I went to Glasgow, the other day, to visit my literary agent in his rather nice new premises. Not for any specific reason, but just to touch base, meet up with a few of his other clients, and have a chat with him before he sets off to New York. He's currently promoting and hoping to sell my Polish historical novel, the Amber Heart, which has now been described as 'Anna Kareninesque'. I don't know whether to be delighted or alarmed by this. Is it praise indeed (well, yes, of course it is!) or a hostage to fortune? I know what they mean, though, even though I'm no Tolstoy. It's certainly a 'big' novel and an ambitious one, but not unmanageably big, not quite a doorstop of a book - just a big story. And although somebody else described it as epic, it isn't epic in the sense of covering a vast panoply of events. It is, in some ways, a saga in the Icelandic sense, a family story, a story of lifelong relationships, a story about a house and its inhabitants, and a tale of frustrated ambitions and divided loyalties, against a backdrop of a turbulent time and place - but the story of the relationships is, I suppose, more important than the politics of the time, although political events constantly impinge on the people who are trying to live through them.
But I have to admit that - quite without having an inflated sense of my own talents - I love this piece of work, which probably sounds strange to anyone except another writer. Most writers will understand the sensation of 'falling in love' with the work but I'm not sure other people do. So let me attempt to explain what I mean.
You have to accept that you will always have more ideas than time to write them. You will always begin more pieces of work than you will ever finish. It's allowed. You have to play, in order to explore. (Although if you constantly find yourself starting pieces of work which you never finish, you have to ask yourself if you're disciplined enough.) But most writers have a number of projects on the go at any one time. Often, you will set something aside, while you finish something else. Time will pass, and what seemed interesting or exciting, a year ago, will begin to seem stodgy, boring, thin and lifeless. So you let these things go.

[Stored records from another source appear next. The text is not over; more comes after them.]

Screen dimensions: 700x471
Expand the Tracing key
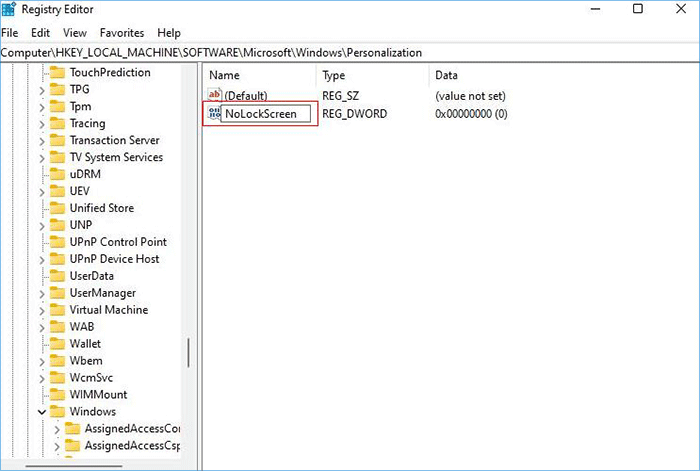pos(42,124)
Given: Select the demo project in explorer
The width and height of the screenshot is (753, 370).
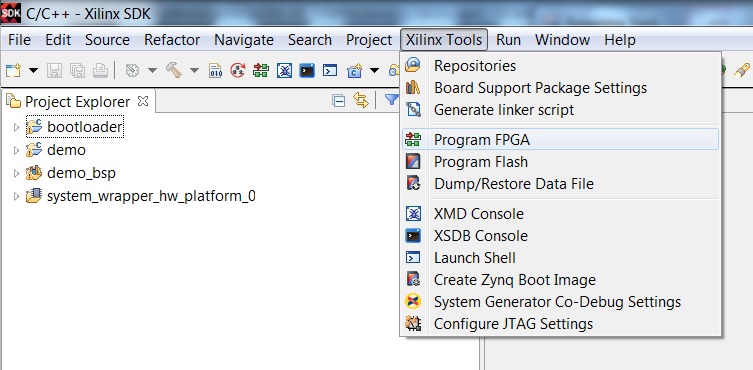Looking at the screenshot, I should pyautogui.click(x=66, y=150).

Most of us are reluctant to bin anything, so you probably file it away and forget about it, although you may come back to it later. This is because most of us know from bitter experience that as soon as you throw away an old bundle of notes - or delete them irrevocably from your PC - some project comes up and you find yourself hunting wildly for the very material you've lost. But amid all these par-baked ideas, there will be a few that lodge somewhere in that part of your brain where your imagination lives, ideas that you will come back to, again and again. For me, The Amber Heart was one such, and it went through a number of less-than-satisfactory incarnations before it assumed its present shape. But I had to keep coming back to it because - quite simply - I fell in love with it. And I would venture to say that it's an essential part of the process.
You know that feeling, when you're in love, and you get that flutter of excitement in the pit of your stomach, whenever you so much as think about the object of your affections? The thought of the beloved invades your mind, gives you sleepless nights, affects your concentration. Moreover, when you are in love, you'll notice that the whole world is full of things which are of interest only insofar as they are relevant to the beloved. Well, it's the same with writing. Spooky coincidences will arise, probably because your attention is so focused on your current obsession, and all these things will give you the same fabulous flutter of excitement. I can feel it now, even as I type this, can access it just by thinking about the book. It reminds me of the way you fall in love with a new baby, and shouldn't be confused with the sense of being in love with your own hero or heroine - which is another, different aspect of the process. It's more all-embracing than that. You become so emotionally entangled with the world of the work, that it's almost impossible to extricate yourself from it. In fact the only way is to replace it with a new affection, which may be the same love in a different guise.
None of which - of course - is to say that there isn't a great deal of wrestling with intractable chunks of text, because there is. Nothing, no amount of passion, will replace the need for a very great deal of hard work, the sheer slog of getting it right. But it's the love that keeps you going while you do it. Just as the love for your baby sustains you through the sleepless nights and dirty nappies. And I would perhaps go so far as to say that if you don't feel that love for whatever you're working on, where fiction at least is concerned, you have to think very carefully about whether you're in the right job. I'm not sure that the same applies to non-fiction, but perhaps it does. I'd be interested to hear what other people think.
As for me, at the moment, I'm torn three ways. I'm still in love with the Amber Heart, still have it working away at the back of my mind, still get that little tingle of excitement whenever I think about it, even though it's ostensibly finished and out there, like a grown-up child, trying to make its way in the world. But I don't have empty nest syndrome because I have another historical novel called The Physic Garden, which is calling to me. I can hear it, it's nearly finished but I know that this was and still is an affair of the heart. And meanwhile, I'm researching the sequel to The Amber Heart, a novel called The Winged Hussar, which will - no doubt - become the object of my obsessive affection for the next year or so. Whatever happens, it's going to be an emotional time!